PROVIDED ENTRIES Block Start

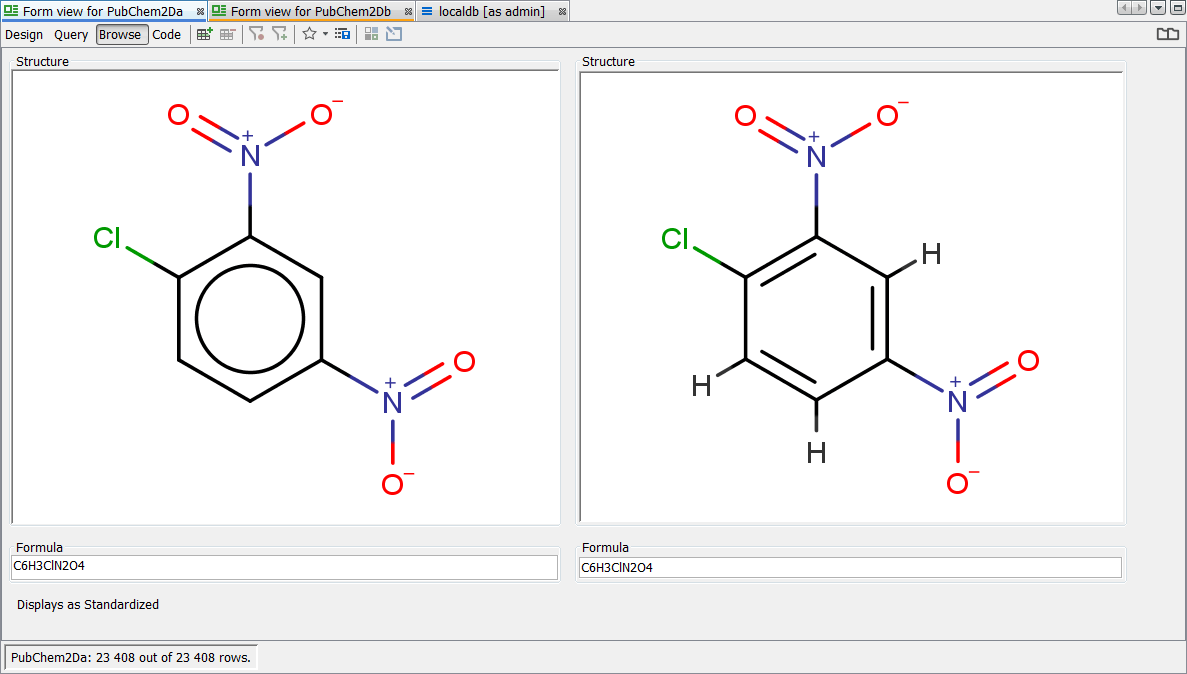Click the right tab-scroll arrow button

coord(1138,7)
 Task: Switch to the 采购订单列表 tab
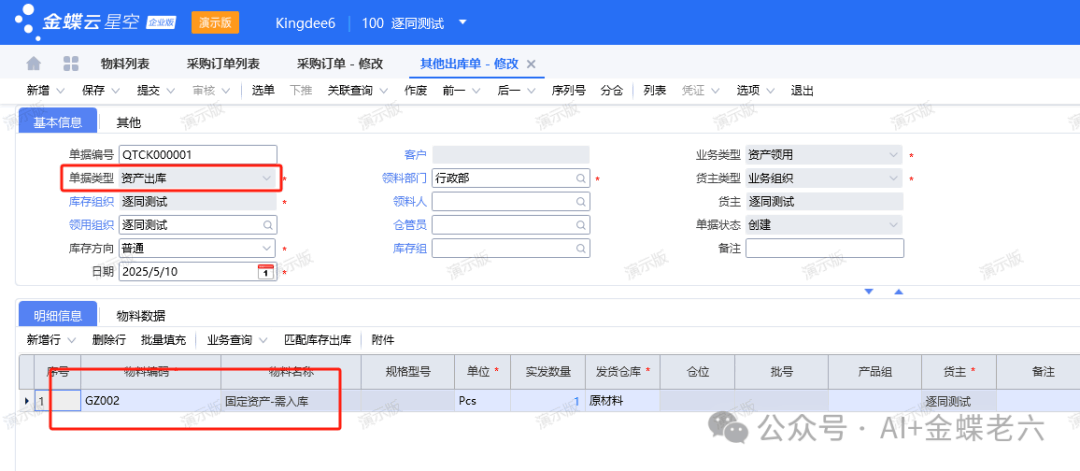click(x=223, y=64)
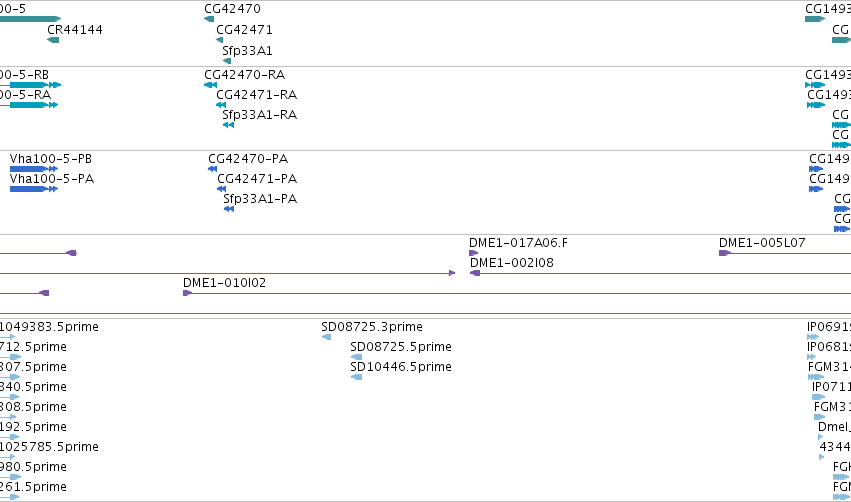Click the DME1-010I02 clone span line
The image size is (851, 502).
517,294
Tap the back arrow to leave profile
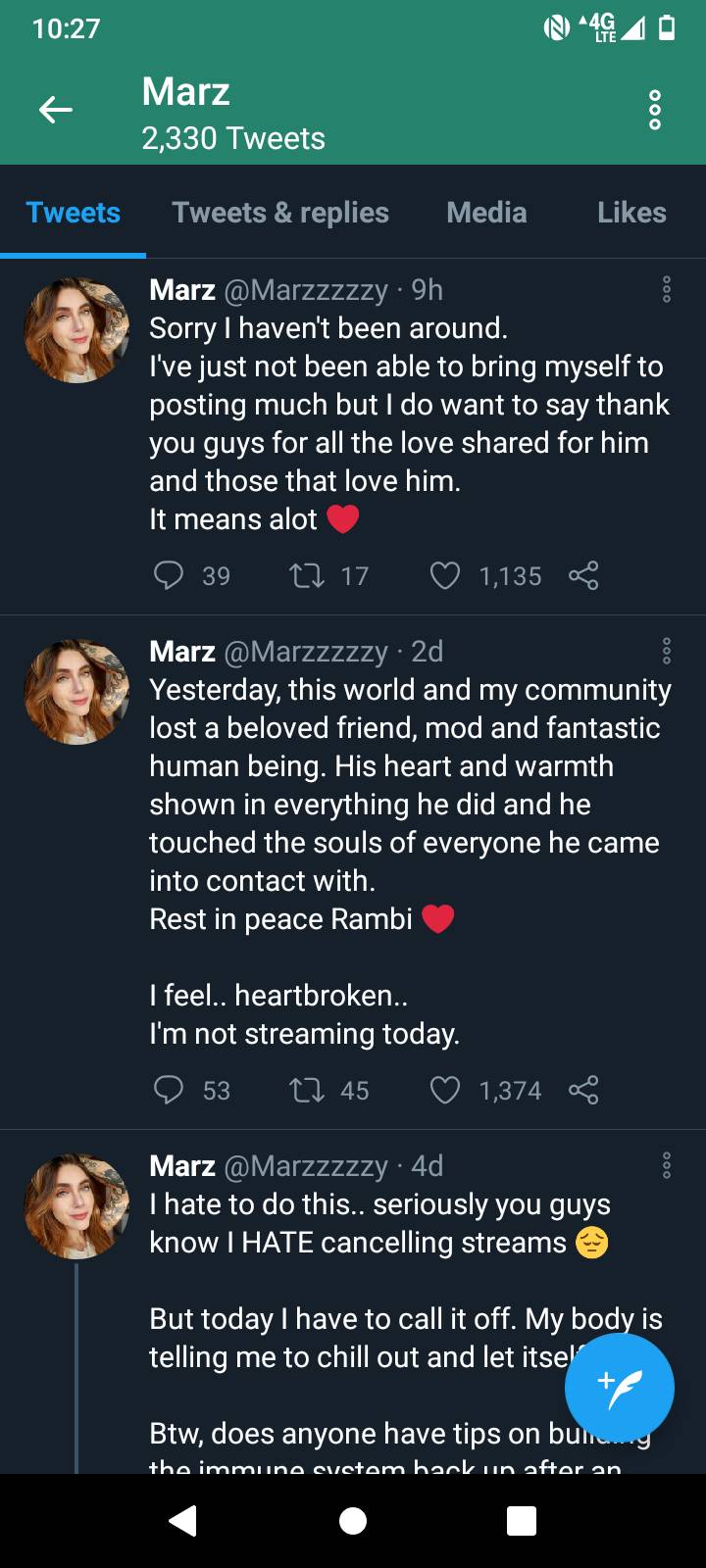The height and width of the screenshot is (1568, 706). (x=56, y=110)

PROVIDED ENTRIES Block End

**WHAT IS BEING ASKED**:
Reproduce, word for word, every line from the one that contains "Task: Switch to the 采购订单列表 tab" to the end of the data, including both ends; omit all pictures.

**EXERCISE SOLUTION**:
 Task: Switch to the 采购订单列表 tab
click(x=223, y=64)
Click the DME1-010I02 clone span line
The image size is (851, 502).
517,294
Tap the back arrow to leave profile
The height and width of the screenshot is (1568, 706). (x=56, y=110)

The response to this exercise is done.